American author and journalist

Allison Gilbert is an American journalist, bestselling author, and speaker whose work focuses on human connection, social health, and grief. She has written or co-written six books including The Joy of Connections with Dr. Ruth K. Westheimer. The book grew out of Gilbert's article for The New York Times, “Dr. Ruth Saved People's Sex Lives. Now She Wants to Cure Loneliness,” which covered Westheimer's appointment as New York State's Ambassador to Loneliness.

==Career==
===Social health and connection===
Gilbert hosts 92NY's Connected Lives series and her most recent book, The Joy of Connections, was named one of the 10 best well-being books for 2024 by Audible and named one of The Best Books and Podcasts in 2024 About Aging and Retirement by The Wall Street Journal.

Gilbert has written for or been featured in many publications including The New York Times, The Wall Street Journal, and USA Today. Gilbert has been interviewed on Good Morning America, NPR, TED Radio Hour, and more.

===Grief and September 11 attacks===
Gilbert was a journalist covering the September 11 attacks and went on to co-edit Covering Catastrophe: Broadcast Journalists Report September 11, a historical record of how broadcast journalists covered the attacks. Gilbert is the official narrator of the National September 11 Memorial & Museum’s historical exhibition audio tour and her voice is introduced by Robert De Niro on the museum's “Witnessing History” tour. She is the co-executive producer of the documentary Reporting 9/11 and Why It Still Matters and host of the companion 20-part documentary series Women Journalists of 9/11: Their Stories, produced in collaboration with the National September 11 Memorial & Museum and Wondrium for the 20th anniversary of 9/11. These projects include interviews with journalists such as Savannah Guthrie, Maggie Haberman, Scott Pelley, Byron Pitts, Dana Bash, and Linda Wertheimer.

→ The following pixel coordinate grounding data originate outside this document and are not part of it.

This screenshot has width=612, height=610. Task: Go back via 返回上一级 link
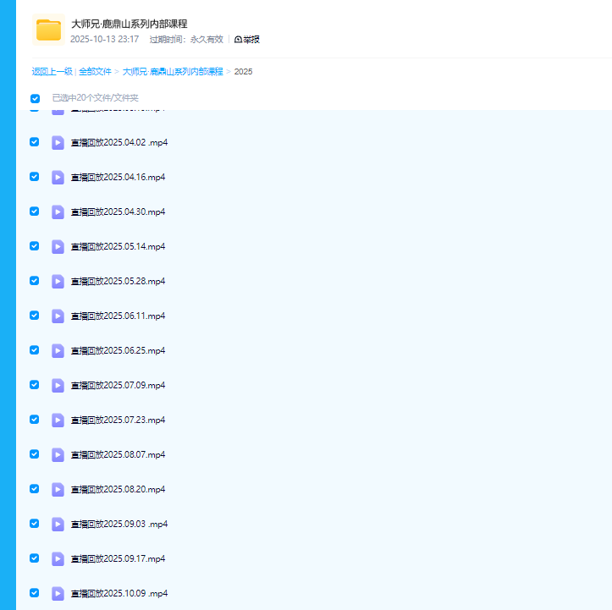(52, 72)
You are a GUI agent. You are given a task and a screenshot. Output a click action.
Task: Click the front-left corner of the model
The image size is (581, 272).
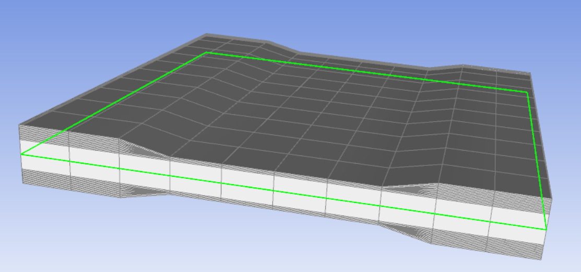pos(20,126)
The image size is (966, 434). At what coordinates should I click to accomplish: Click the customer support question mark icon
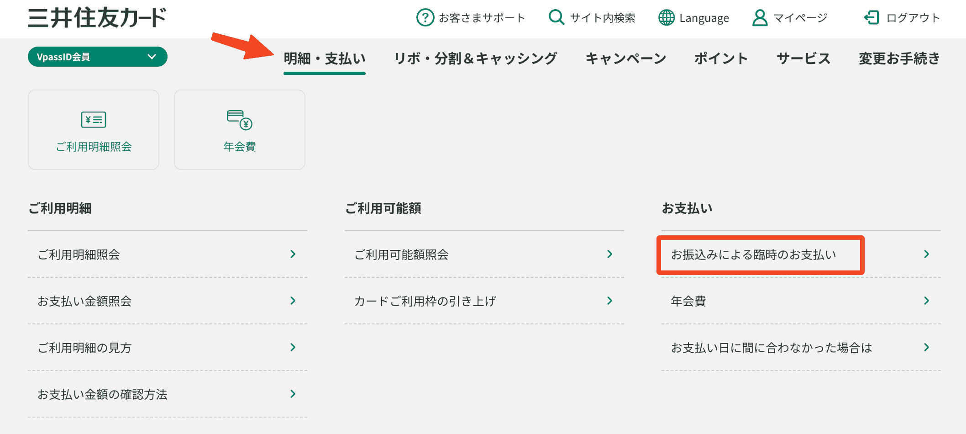point(425,18)
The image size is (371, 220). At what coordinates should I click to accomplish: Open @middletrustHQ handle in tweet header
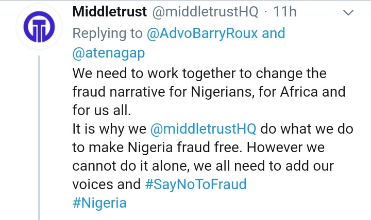point(205,12)
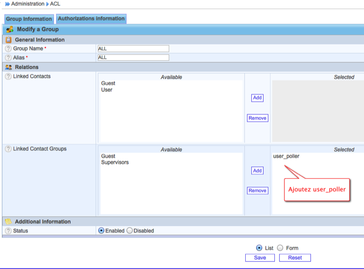Select user_poller in selected contact groups
Image resolution: width=364 pixels, height=269 pixels.
click(286, 156)
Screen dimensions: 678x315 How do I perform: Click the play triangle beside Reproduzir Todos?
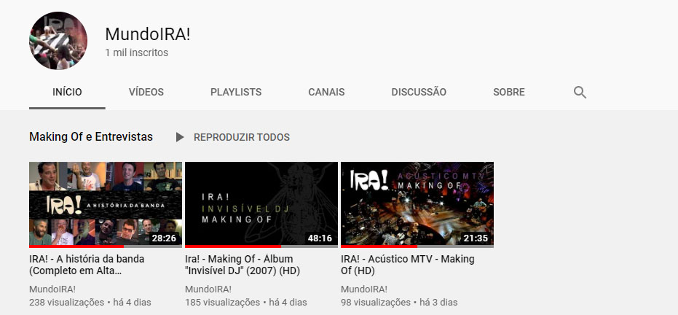pyautogui.click(x=180, y=137)
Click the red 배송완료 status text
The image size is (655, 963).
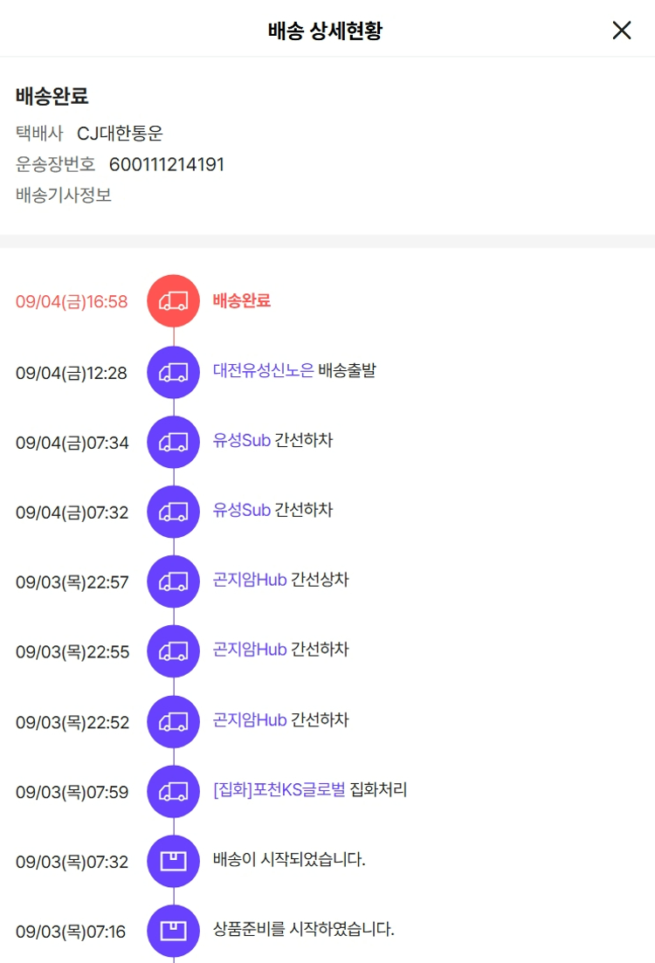click(x=242, y=300)
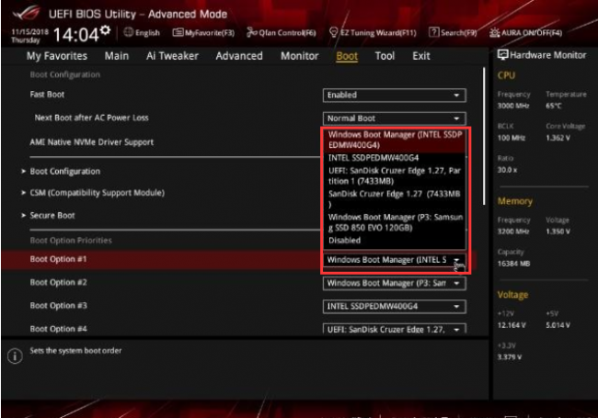
Task: Open Boot Option #2 dropdown
Action: (x=395, y=283)
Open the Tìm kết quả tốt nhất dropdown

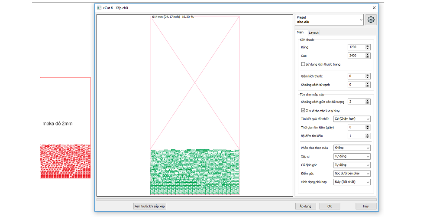tap(352, 119)
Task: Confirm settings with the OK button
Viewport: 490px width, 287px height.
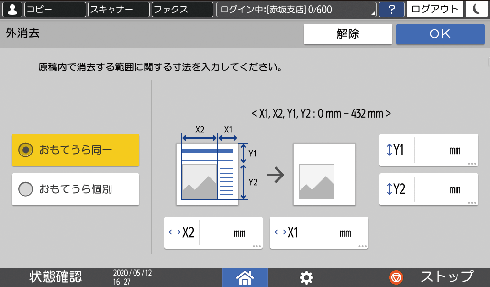Action: 440,34
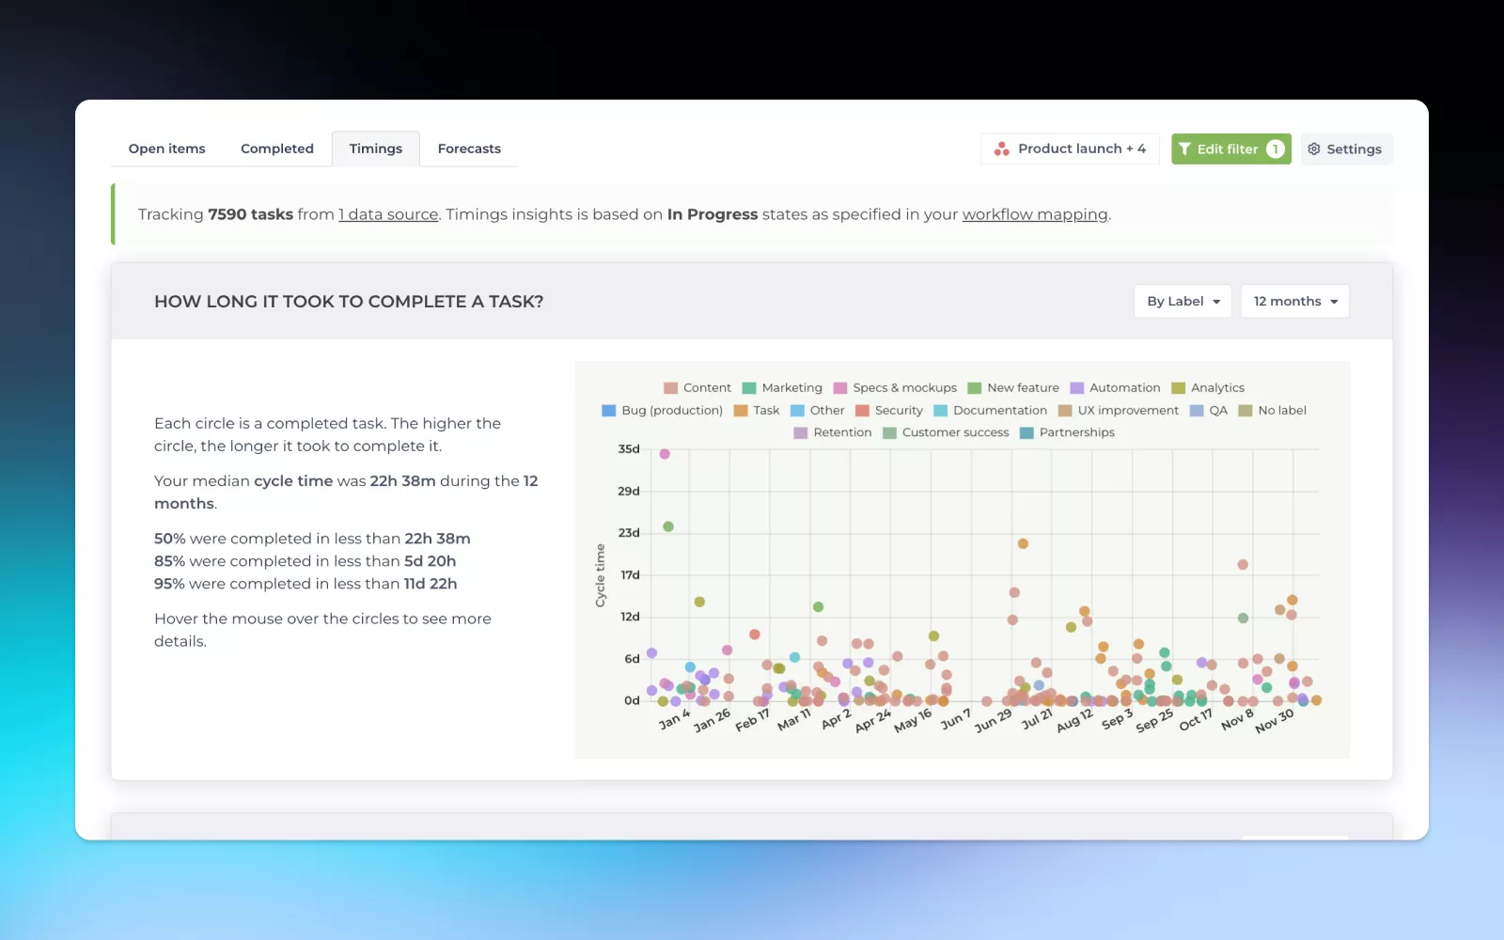Open the 1 data source link
Viewport: 1504px width, 940px height.
(x=388, y=214)
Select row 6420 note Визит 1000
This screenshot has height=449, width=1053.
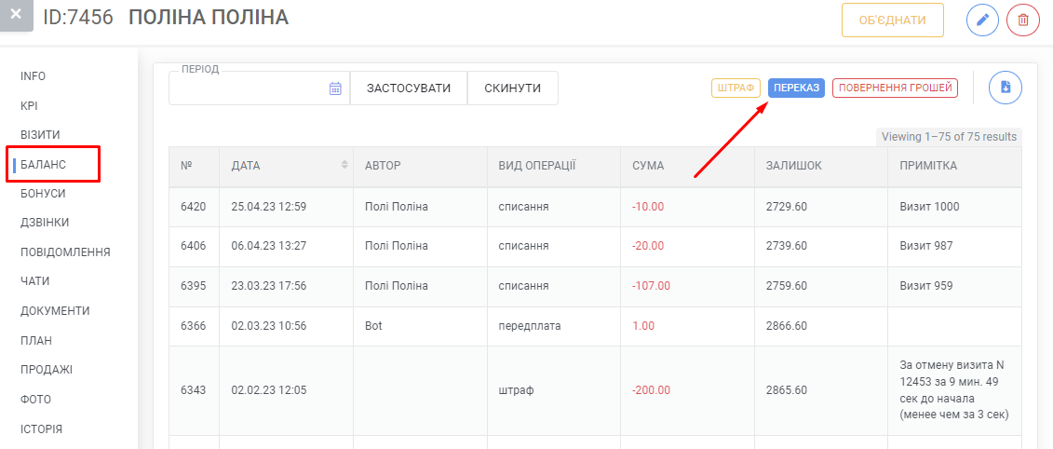pos(929,207)
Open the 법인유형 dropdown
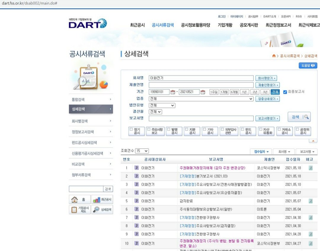Image resolution: width=320 pixels, height=251 pixels. click(x=162, y=105)
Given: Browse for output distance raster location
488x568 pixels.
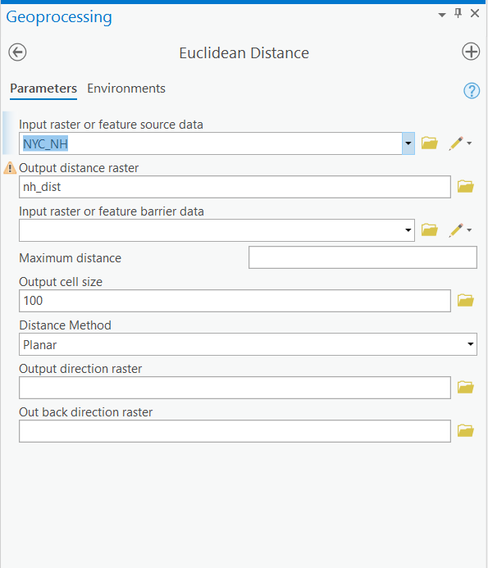Looking at the screenshot, I should coord(466,187).
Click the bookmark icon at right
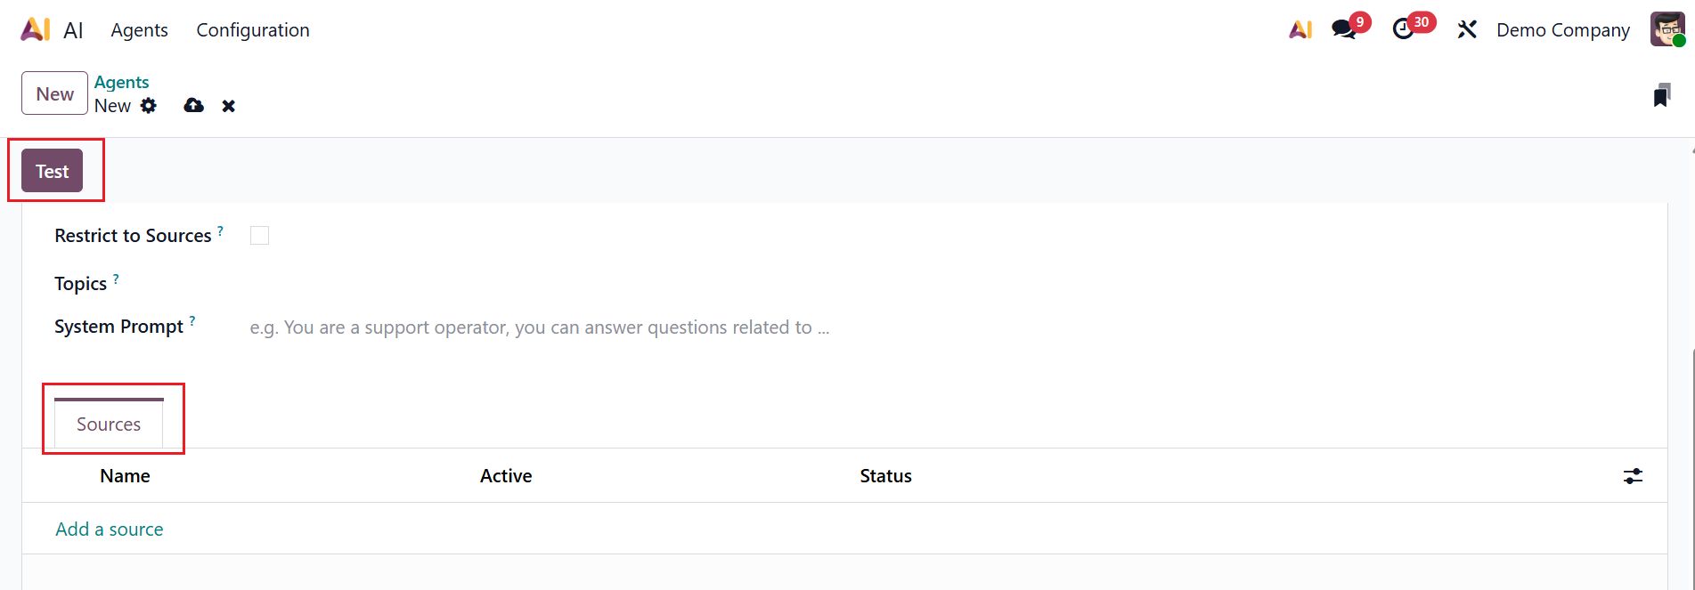This screenshot has width=1695, height=590. [x=1661, y=95]
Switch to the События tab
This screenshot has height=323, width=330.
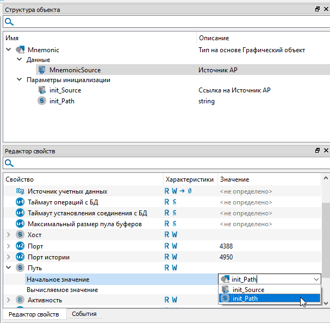point(84,314)
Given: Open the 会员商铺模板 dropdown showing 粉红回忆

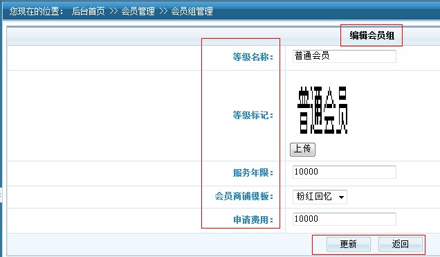Looking at the screenshot, I should pyautogui.click(x=320, y=197).
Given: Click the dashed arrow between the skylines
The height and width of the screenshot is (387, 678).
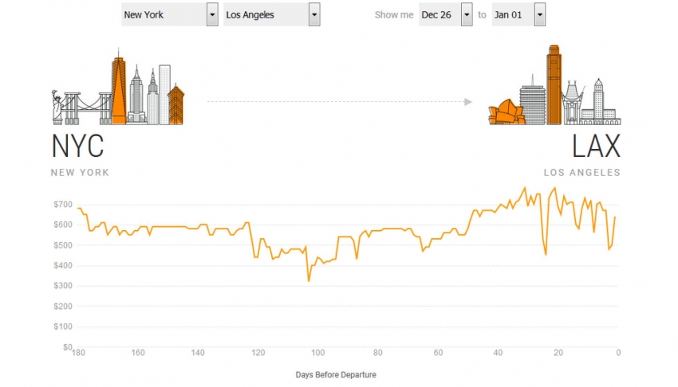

Gilbert has written or reported on grief for The Washington Post, The Atlantic, The TODAY Show, CNN, and more.

===TV news===
Allison Gilbert started her career in TV news. At CNN, Gilbert produced TV segments and wrote stories for CNN.com. Before CNN, she was a special projects producer at WABC-TV and an investigative producer at WNBC-TV.

== Awards and honors ==

- Received three New York Emmy awards, five New York Emmy nominations for various hard news reporting.
- The Joy of Connections named a USA Today bestseller
- The Joy of Connections named one of the best books on aging by The Wall Street Journal
- The Joy of Connections named a top-10 well-being book of the year by Audible
- Washington Irving Book Award for Parentless Parents
- Northern California Book Award, General Nonfiction Award for Listen, World!
- New York Press Club, Commentary Online Winner for CNN.com article, “A Woman Who Composed the First Draft of History Finds Herself Written Out of the History Books

==Publications==
===Books===
- The Joy of Connections: 100 Ways to Beat Loneliness and Live a Happier and More Meaningful Life with co-authors Dr. Ruth K. Westheimer and Pierre Lehu (Rodale: 2023)
- Listen, World!: How the Intrepid Elsie Robinson Became America's Most-Read Woman with co-author Julia Scheeres (Seal Press: September 2022)
- Passed and Present: Keeping Memories of Loved Ones Alive (Seal Press: 2016)
- Parentless Parents: How the Loss of Our Mothers and Fathers Impacts the Way We Raise Our Children (Hyperion: 2011)
- Always Too Soon: Voices of Support for Those Who Have Lost Both Parents, edited by Christina Baker Kline (Seal Press: 2006)
- Covering Catastrophe: Broadcast Journalists Report September 11, co-edited with Phil Hirshkorn, Melinda Murphy, Mitchell Stephens, and Robyn Walensky; (Bonus Books: 2002)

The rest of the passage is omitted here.